Cebu City Mayor Raymond Alvin Garcia signed an order creating an inter-agency task force led by the City Health Department against the Monkeypox (Mpox) virus on Monday, June 2, 2025. 

The task force would “oversee the status of and monitor cases in Cebu City,” based on a post of the Cebu City Public Information Office (PIO).

The mayor also recommended for the City Council to craft an ordinance (or ordinances) addressing the matter, particularly an emergency plan for disaster to address the health concern, the post added. 

There are three confirmed cases and four suspected Mpox cases in Cebu City, the Department of Health (DOH) 7 disclosed, but the three confirmed cases have already healed, while the suspected cases are “currently isolated" and that there should be "no cause for alarm.”

Garcia said that the Mpox virus is passed on through skin-to-skin contact. 

The mayor has assured that the city’s hospitals have been “more than ready for and aware of the virus as early as last year,” the PIO post further said.

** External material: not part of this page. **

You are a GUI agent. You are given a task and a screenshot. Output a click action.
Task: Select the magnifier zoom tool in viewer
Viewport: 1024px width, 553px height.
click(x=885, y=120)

DOH Central Visayas confirms 7 cases 

Dr. Joshua Brillantes, director of the Department of Health (DOH) Central Visayas, disclosed of at least seven Mpox cases since 2024 in the region. 

One case was recorded in 2024, while the six cases were logged since January 2025.

Three cases were recorded in Cebu City, and one case each in the Province of Cebu, Talisay City, Mandaue City, and Lapu-Lapu City. 

Talisay City recorded one death case. However, the cause of death did not cite directly it was because of Mpox. 

"The cause of death is not directly Mpox, naa siya'y co-morbidity, ni-low ang iyang immune system," Brillantes said in an interview with GMA Regional TV Balitang Bisdak on June 2, 2025. 

The six others have recovered already, Brillantes added.

The patients were all males, less than 40 years old, without history of travel abroad, Brillantes disclosed. 

He said there was a case that had history of local travel, to Manila particulary, but has already healed from Mpox.